La modesta comunità religiosa godette sempre della protezione dei Gonzaga, che, negli anni, elargirono costanti concessioni e privilegi fino alla fine del loro ducato.
I religiosi conducevano, nel loro eremo, una vita soprattutto di preghiera e di studio.

Dopo quasi tre secoli, con l’arrivo a Mantova degli Austriaci, poco cambiò per il monastero di S. Girolamo, fino a quando le riforme ecclesiastiche del ‘700 portarono alla sua soppressione nel 1772.
Il complesso, allora, fu venduto e la chiesa e il convento furono in parte abbattuti.
Il nuovo proprietario, il marchese Annibale Cavriani, membro fra i più ricchi della comunità mantovana, trasformò il sito radicalmente, costruendovi un mulino per la pila del riso, la cui struttura è ancora ben visibile.

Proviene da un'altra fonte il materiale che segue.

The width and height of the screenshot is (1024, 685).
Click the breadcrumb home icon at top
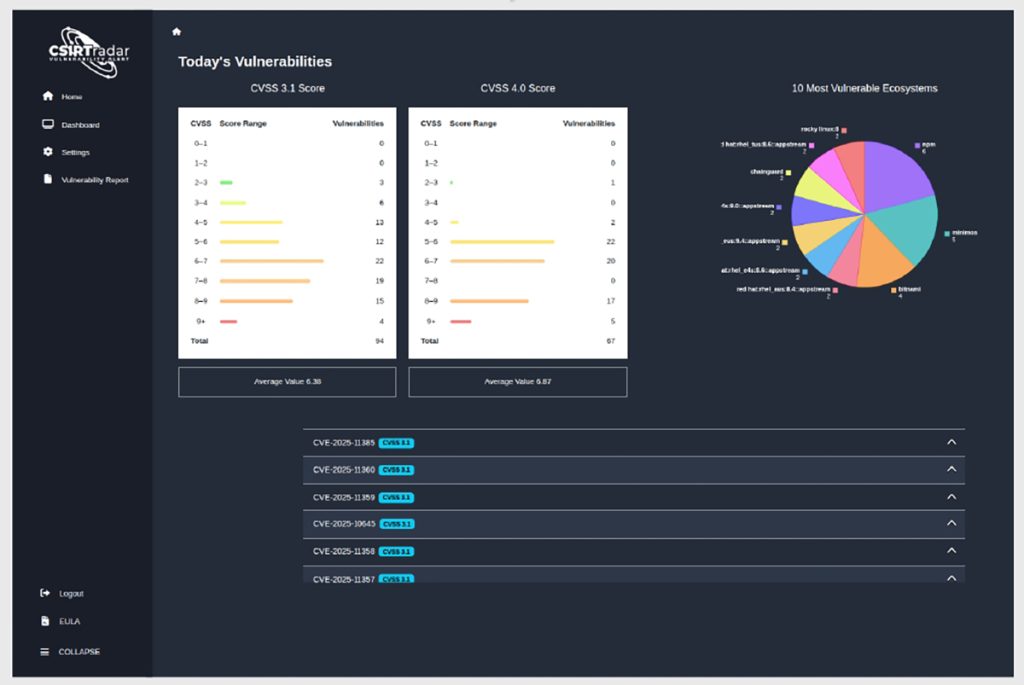[177, 32]
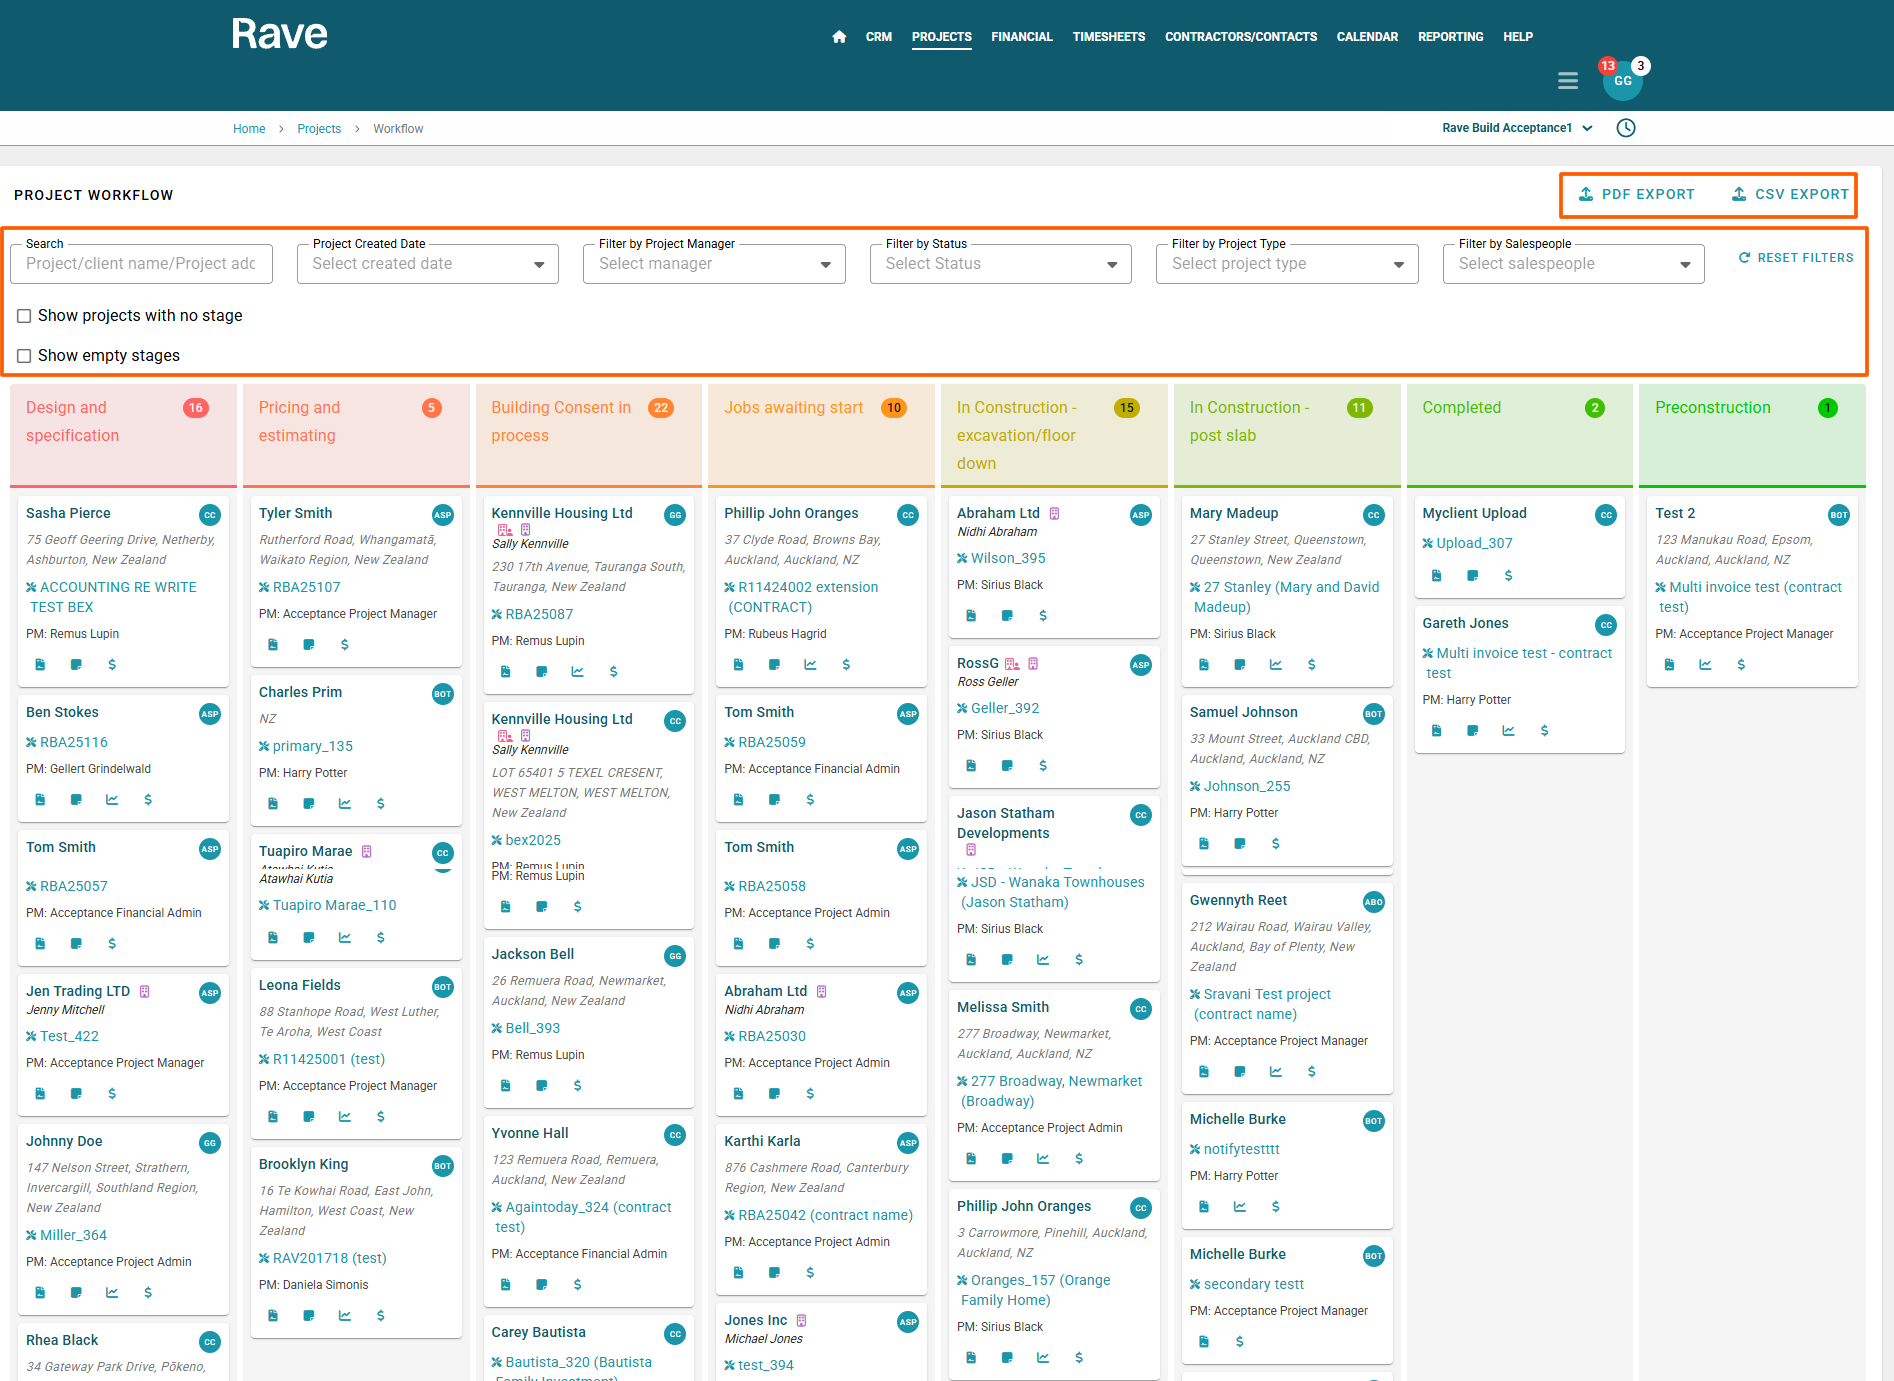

Nel 1806, S.Girolamo fu ceduto a Giacomo Malacarne che, dopo pochi anni, si trovò nella necessità di vendere ogni suo bene alla famiglia Bonoris.
Questi, soprattutto nella persona dell’ultimo discendente diretto, il Conte Gaetano Bonoris, diedero all’azienda un grande impulso agricolo.

Nel 1970 la Corte venne acquistata dagli attuali proprietari, e adibita successivamente ad Agriturismo.
Alla morte del Conte, avvenuta nel 1923, subentrò un Ente morale denominato “Fondazione Bonoris”.
Nel 1970, S.Girolamo con annesse 155 biolche mantovane fu acquistato dagli attuali proprietari.


Anche se ormai quasi privo delle tracce degli antichi passati monastici, il luogo, inserito nel Parco del Mincio, mantiene le caratteristiche di un ambiente inaspettatamente emozionante, dove ognuno può cogliere attimi di particolari percezioni, che provengono dalla sua terra, onesta come la sua natura, e dalla sua lunga storia.